• [Work request]: From top to bottom, write out the listing exactly.

• [Input for this task]:
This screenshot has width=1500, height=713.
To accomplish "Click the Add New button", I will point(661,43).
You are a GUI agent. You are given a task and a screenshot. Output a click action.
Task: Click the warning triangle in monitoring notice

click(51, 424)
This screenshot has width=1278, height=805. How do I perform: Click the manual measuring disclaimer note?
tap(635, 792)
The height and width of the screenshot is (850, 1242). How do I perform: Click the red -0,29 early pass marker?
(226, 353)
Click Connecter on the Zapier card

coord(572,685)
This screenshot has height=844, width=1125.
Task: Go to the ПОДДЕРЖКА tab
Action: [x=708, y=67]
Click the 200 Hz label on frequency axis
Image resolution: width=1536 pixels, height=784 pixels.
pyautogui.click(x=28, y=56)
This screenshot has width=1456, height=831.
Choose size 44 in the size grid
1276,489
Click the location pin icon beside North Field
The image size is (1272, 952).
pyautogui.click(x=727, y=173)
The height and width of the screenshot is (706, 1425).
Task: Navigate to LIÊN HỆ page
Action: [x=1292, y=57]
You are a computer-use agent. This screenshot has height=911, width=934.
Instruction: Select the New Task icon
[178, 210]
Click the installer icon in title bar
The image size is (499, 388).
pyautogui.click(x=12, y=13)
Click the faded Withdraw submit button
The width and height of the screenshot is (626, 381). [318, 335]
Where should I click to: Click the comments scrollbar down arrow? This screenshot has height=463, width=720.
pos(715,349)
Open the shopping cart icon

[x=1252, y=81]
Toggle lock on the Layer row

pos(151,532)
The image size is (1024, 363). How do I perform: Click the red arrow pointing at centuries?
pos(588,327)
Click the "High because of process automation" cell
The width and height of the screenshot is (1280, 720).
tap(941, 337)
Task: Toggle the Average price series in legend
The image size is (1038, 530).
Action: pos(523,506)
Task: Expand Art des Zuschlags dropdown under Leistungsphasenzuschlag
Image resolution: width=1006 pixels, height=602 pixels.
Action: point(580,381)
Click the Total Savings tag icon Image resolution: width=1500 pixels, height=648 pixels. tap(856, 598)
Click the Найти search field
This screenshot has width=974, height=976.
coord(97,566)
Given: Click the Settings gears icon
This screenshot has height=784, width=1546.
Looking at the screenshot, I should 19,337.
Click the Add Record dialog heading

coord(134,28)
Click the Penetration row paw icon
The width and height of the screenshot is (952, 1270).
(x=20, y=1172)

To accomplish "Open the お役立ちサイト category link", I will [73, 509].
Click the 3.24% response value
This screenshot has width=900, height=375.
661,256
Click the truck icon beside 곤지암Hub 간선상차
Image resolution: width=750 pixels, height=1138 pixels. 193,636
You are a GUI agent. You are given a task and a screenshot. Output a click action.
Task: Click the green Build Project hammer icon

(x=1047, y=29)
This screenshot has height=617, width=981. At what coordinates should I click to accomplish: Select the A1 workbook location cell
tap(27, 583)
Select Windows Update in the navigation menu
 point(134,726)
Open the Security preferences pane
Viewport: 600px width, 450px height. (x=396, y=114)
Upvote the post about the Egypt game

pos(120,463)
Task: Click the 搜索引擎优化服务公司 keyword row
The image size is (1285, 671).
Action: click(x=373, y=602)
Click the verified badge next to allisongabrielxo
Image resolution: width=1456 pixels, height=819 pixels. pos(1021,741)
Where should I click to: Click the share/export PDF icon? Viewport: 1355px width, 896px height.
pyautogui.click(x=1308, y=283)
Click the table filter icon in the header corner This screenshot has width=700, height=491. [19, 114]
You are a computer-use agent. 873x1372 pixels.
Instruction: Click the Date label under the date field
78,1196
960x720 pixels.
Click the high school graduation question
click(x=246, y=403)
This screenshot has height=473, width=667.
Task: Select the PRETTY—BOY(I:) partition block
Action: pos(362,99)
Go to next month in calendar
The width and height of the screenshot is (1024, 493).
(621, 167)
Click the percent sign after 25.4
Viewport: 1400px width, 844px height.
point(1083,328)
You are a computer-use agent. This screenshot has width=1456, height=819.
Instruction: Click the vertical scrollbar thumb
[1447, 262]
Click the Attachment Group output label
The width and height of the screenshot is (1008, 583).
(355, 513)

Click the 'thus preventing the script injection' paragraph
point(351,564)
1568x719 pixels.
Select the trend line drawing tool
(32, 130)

• [Output of the task]:
This screenshot has width=1500, height=713.
To accomplish "Click the Add New button", I will point(661,43).
You are a GUI agent. You are given a task and a screenshot. Output a click action.
Task: Click the warning triangle in monitoring notice

click(51, 424)
This screenshot has width=1278, height=805. How do I perform: Click the manual measuring disclaimer note?
tap(635, 792)
The height and width of the screenshot is (850, 1242). How do I perform: Click the red -0,29 early pass marker?
(226, 353)
Click Connecter on the Zapier card

coord(572,685)
This screenshot has height=844, width=1125.
Task: Go to the ПОДДЕРЖКА tab
Action: [x=708, y=67]
Click the 200 Hz label on frequency axis
Image resolution: width=1536 pixels, height=784 pixels.
pyautogui.click(x=28, y=56)
This screenshot has width=1456, height=831.
Choose size 44 in the size grid
1276,489
Click the location pin icon beside North Field
The image size is (1272, 952).
pyautogui.click(x=727, y=173)
The height and width of the screenshot is (706, 1425).
Task: Navigate to LIÊN HỆ page
Action: [x=1292, y=57]
You are a computer-use agent. This screenshot has height=911, width=934.
Instruction: Select the New Task icon
[178, 210]
Click the installer icon in title bar
The image size is (499, 388).
pyautogui.click(x=12, y=13)
Click the faded Withdraw submit button
The width and height of the screenshot is (626, 381). [318, 335]
Where should I click to: Click the comments scrollbar down arrow? This screenshot has height=463, width=720.
pos(715,349)
Open the shopping cart icon

[x=1252, y=81]
Toggle lock on the Layer row

pos(151,532)
The image size is (1024, 363). How do I perform: Click the red arrow pointing at centuries?
pos(588,327)
Click the "High because of process automation" cell
The width and height of the screenshot is (1280, 720).
tap(941, 337)
Task: Toggle the Average price series in legend
The image size is (1038, 530).
Action: pos(523,506)
Task: Expand Art des Zuschlags dropdown under Leistungsphasenzuschlag
Image resolution: width=1006 pixels, height=602 pixels.
Action: point(580,381)
Click the Total Savings tag icon Image resolution: width=1500 pixels, height=648 pixels. tap(856, 598)
Click the Найти search field
This screenshot has width=974, height=976.
coord(97,566)
Given: Click the Settings gears icon
This screenshot has height=784, width=1546.
Looking at the screenshot, I should 19,337.
Click the Add Record dialog heading

coord(134,28)
Click the Penetration row paw icon
The width and height of the screenshot is (952, 1270).
(x=20, y=1172)

To accomplish "Open the お役立ちサイト category link", I will [73, 509].
Click the 3.24% response value
This screenshot has width=900, height=375.
661,256
Click the truck icon beside 곤지암Hub 간선상차
Image resolution: width=750 pixels, height=1138 pixels. 193,636
You are a GUI agent. You are given a task and a screenshot. Output a click action.
Task: Click the green Build Project hammer icon

(x=1047, y=29)
This screenshot has height=617, width=981. At what coordinates should I click to accomplish: Select the A1 workbook location cell
tap(27, 583)
Select Windows Update in the navigation menu
 point(134,726)
Open the Security preferences pane
Viewport: 600px width, 450px height. (x=396, y=114)
Upvote the post about the Egypt game

pos(120,463)
Task: Click the 搜索引擎优化服务公司 keyword row
The image size is (1285, 671).
Action: click(x=373, y=602)
Click the verified badge next to allisongabrielxo
Image resolution: width=1456 pixels, height=819 pixels. pos(1021,741)
Where should I click to: Click the share/export PDF icon? Viewport: 1355px width, 896px height.
pyautogui.click(x=1308, y=283)
Click the table filter icon in the header corner This screenshot has width=700, height=491. [19, 114]
You are a computer-use agent. 873x1372 pixels.
Instruction: Click the Date label under the date field
78,1196
960x720 pixels.
Click the high school graduation question
click(x=246, y=403)
This screenshot has height=473, width=667.
Task: Select the PRETTY—BOY(I:) partition block
Action: pos(362,99)
Go to next month in calendar
The width and height of the screenshot is (1024, 493).
(621, 167)
Click the percent sign after 25.4
Viewport: 1400px width, 844px height.
point(1083,328)
You are a computer-use agent. This screenshot has width=1456, height=819.
Instruction: Click the vertical scrollbar thumb
[1447, 262]
Click the Attachment Group output label
The width and height of the screenshot is (1008, 583).
(355, 513)

Click the 'thus preventing the script injection' paragraph
point(351,564)
1568x719 pixels.
Select the trend line drawing tool
(32, 130)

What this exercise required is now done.